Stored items
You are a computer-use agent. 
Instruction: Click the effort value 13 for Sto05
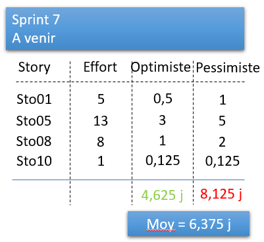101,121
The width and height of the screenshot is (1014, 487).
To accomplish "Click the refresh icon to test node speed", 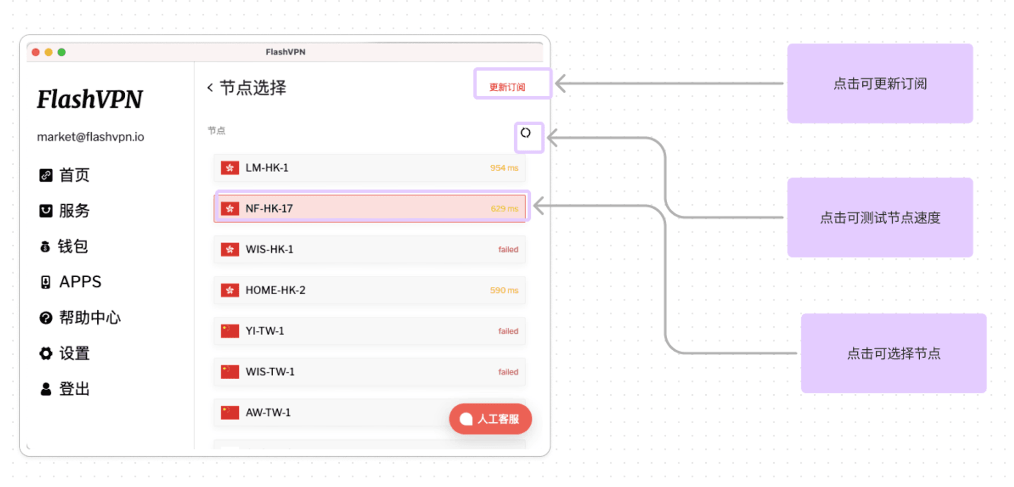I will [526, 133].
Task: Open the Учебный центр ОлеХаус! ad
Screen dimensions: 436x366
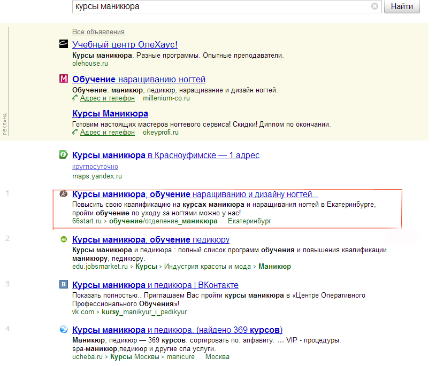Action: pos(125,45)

**Exercise description**
Here the lines from the one with "Task: Open the Учебный центр ОлеХаус! ad" through the last line of the data above need to be repeated exactly, both included, and any picture omitted.

**Result of the exercise**
Task: Open the Учебный центр ОлеХаус! ad
Screen dimensions: 436x366
Action: pos(125,45)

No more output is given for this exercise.